To see this in practice, we sent a scanned envelope to the new API endpoint. Here is exactly how the response breaks down the addresses and visual elements across the three representations.

The Markdown The document contains the sender's address, a postage stamp, and the recipient's address. The parser natively identifies the stamp as a logo and emits it as a markdown image with the description as alt text, followed by any text rendered inside the stamp on the next line.

The Structure The structure field builds the logical tree. This envelope is one page containing three distinct elements. Notice that there are no coordinates here—only structural logic and character spans.

The Grounding The spatial data lives in the grounding object. It maps the element IDs from the structure directly to their bounding boxes on the page. Let's look at the sender's address (Element "1").

Notice how the parts array breaks the address block down. The element has an overall box [258, 269, 405, 301] covering the entire address, but the parts array provides a separate bounding box for each visual line (name, street, city/zip).

Configurability via Options 

You can pass an options JSON  to control what comes back:

  • pages: Pass a 0-indexed array (e.g., [0, 1]) to parse specific pages.
  • elements.<type>.caption: Set to false to drop figure descriptions text to save LLM context tokens.

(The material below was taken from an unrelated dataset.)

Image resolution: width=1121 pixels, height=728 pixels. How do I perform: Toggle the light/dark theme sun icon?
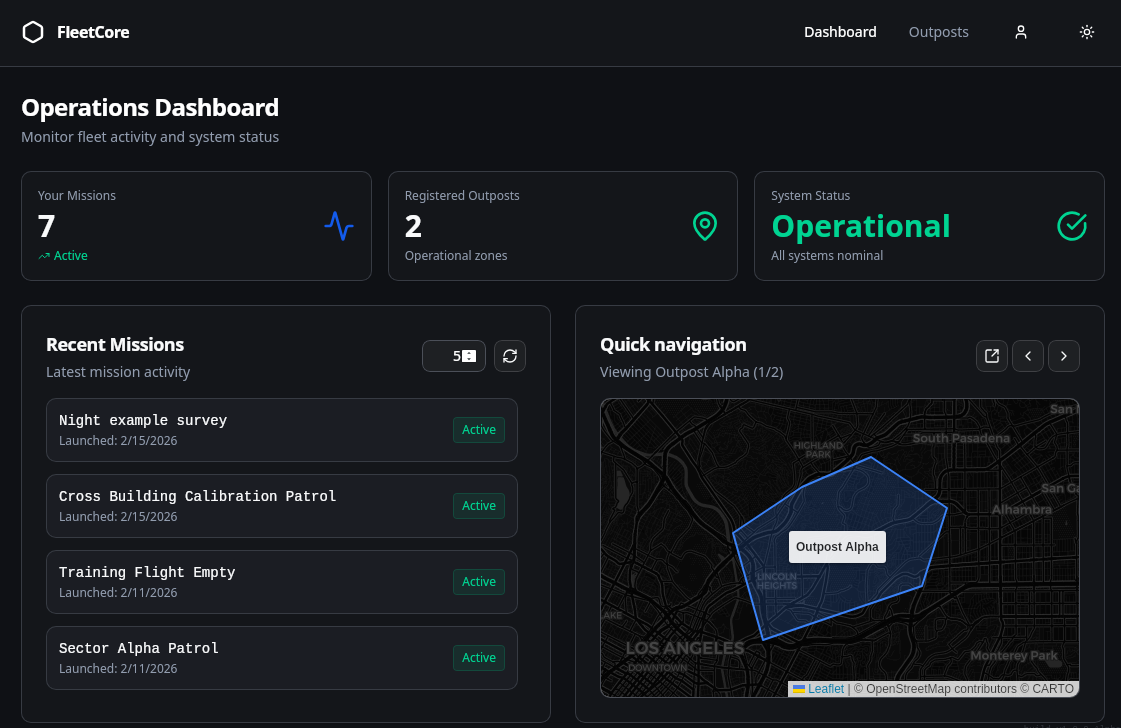(x=1087, y=32)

For example, with options.elements.figure.caption=false, the figure blocks are reduced to just > [!FIGURE].
  • elements.table.format: Switch from "markdown" to "html" if your downstream system requires strict cell-merging tags
  • grounding.parts — Set to false  when you only need element-level grounding.

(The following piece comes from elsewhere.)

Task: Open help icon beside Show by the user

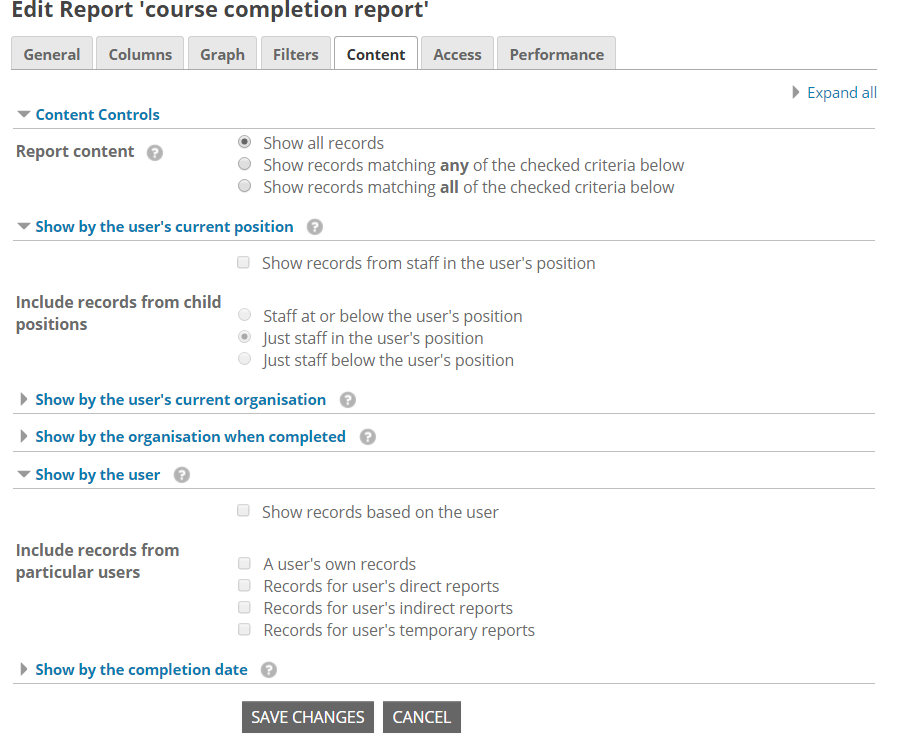Action: tap(182, 475)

Example — process only page 0, use HTML table format, omit grounding parts:

{
  "pages": [0],
  "elements": { "table": { "format": "html" } },
  "grounding": { "parts": false }
}

Complexity-Aware Pricing

Treating every page of a document equally is a waste of compute. A near-blank cover sheet should not cost the same as a dense financial table. To solve this, DPT-3 introduces Complexity-Aware Pricing. Users pay for the content returned, not for the paper sent.

The credit cost per page now scales directly with the volume of markdown returned. For typical mixed workloads, this drops average per-page cost by 25–40%. See pricing for full details.